** start DATA FOR THE TASK **
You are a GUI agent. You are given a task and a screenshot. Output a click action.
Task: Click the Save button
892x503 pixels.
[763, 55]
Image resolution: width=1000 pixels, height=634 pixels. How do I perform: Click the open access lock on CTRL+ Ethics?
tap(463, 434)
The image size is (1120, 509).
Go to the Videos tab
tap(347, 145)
** end DATA FOR THE TASK **
** start DATA FOR THE TASK **
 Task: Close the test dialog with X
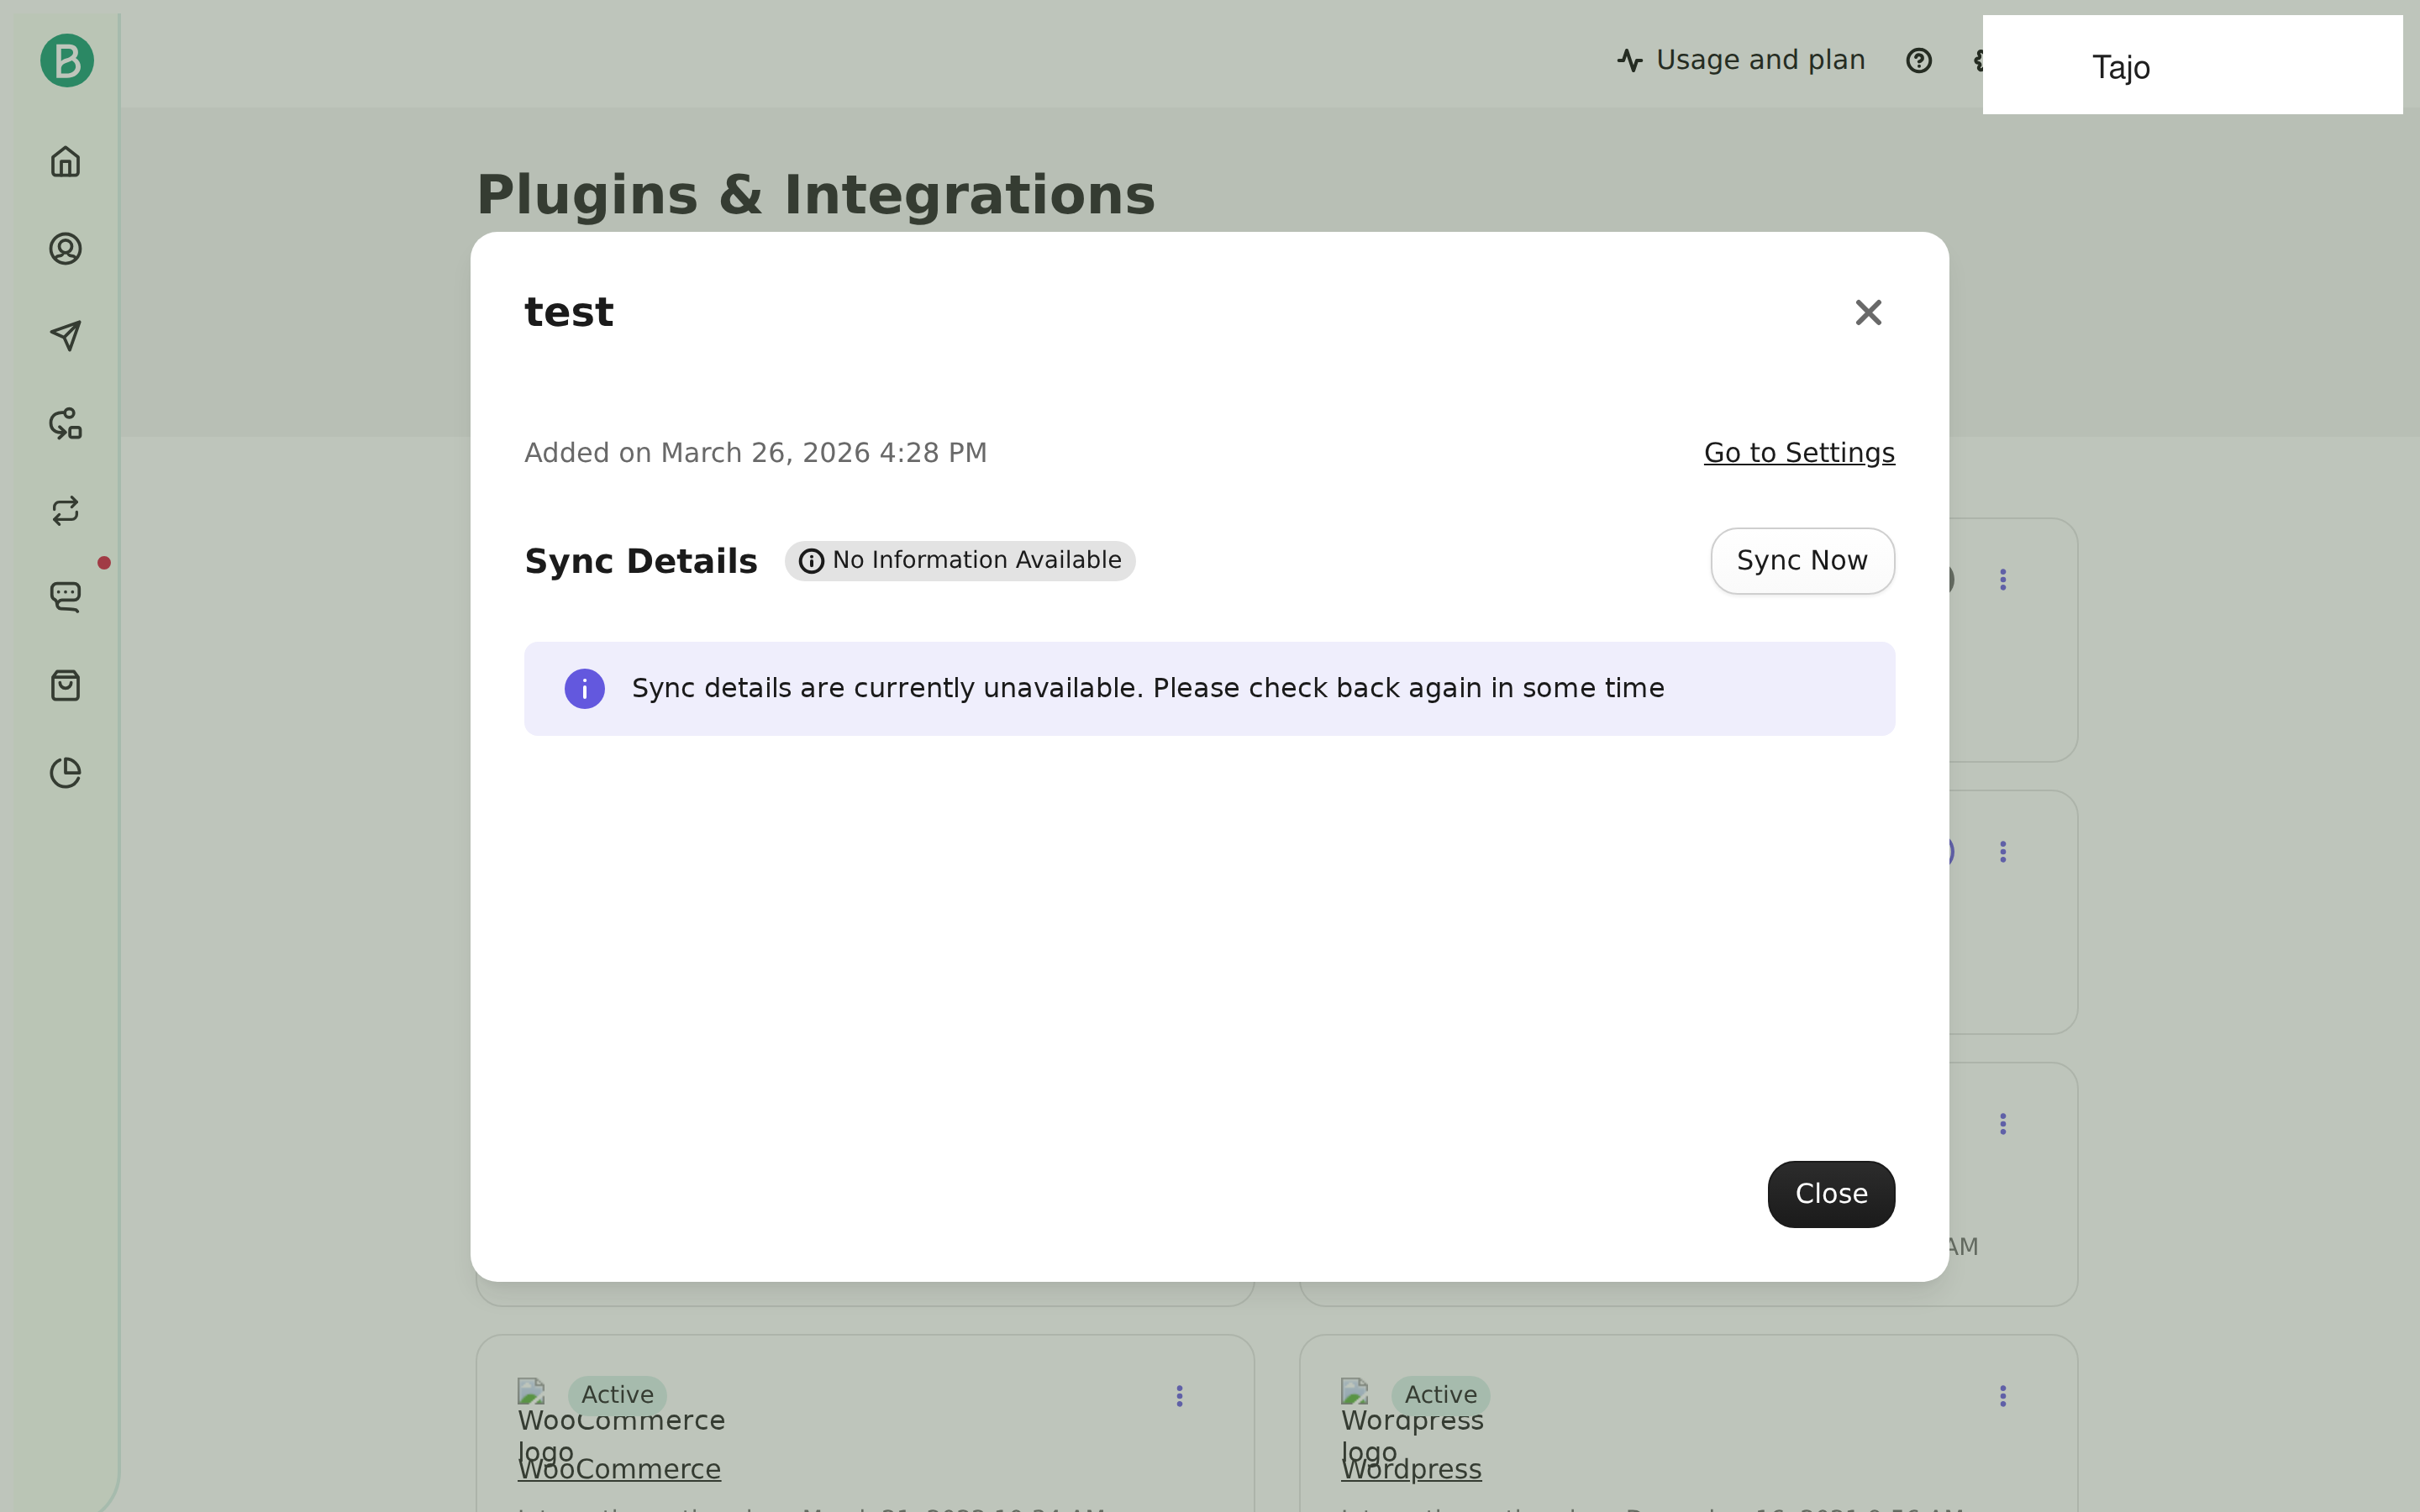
** end DATA FOR THE TASK **
## [PROBLEM STATEMENT]
Quote the rows verbatim, from the line containing "You are a GUI" through the line containing "tap(463, 434)", both included.

## [IN RESPONSE]
You are a GUI agent. You are given a task and a screenshot. Output a click action.
Task: Click the Save button
892x503 pixels.
[763, 55]
Image resolution: width=1000 pixels, height=634 pixels. How do I perform: Click the open access lock on CTRL+ Ethics?
tap(463, 434)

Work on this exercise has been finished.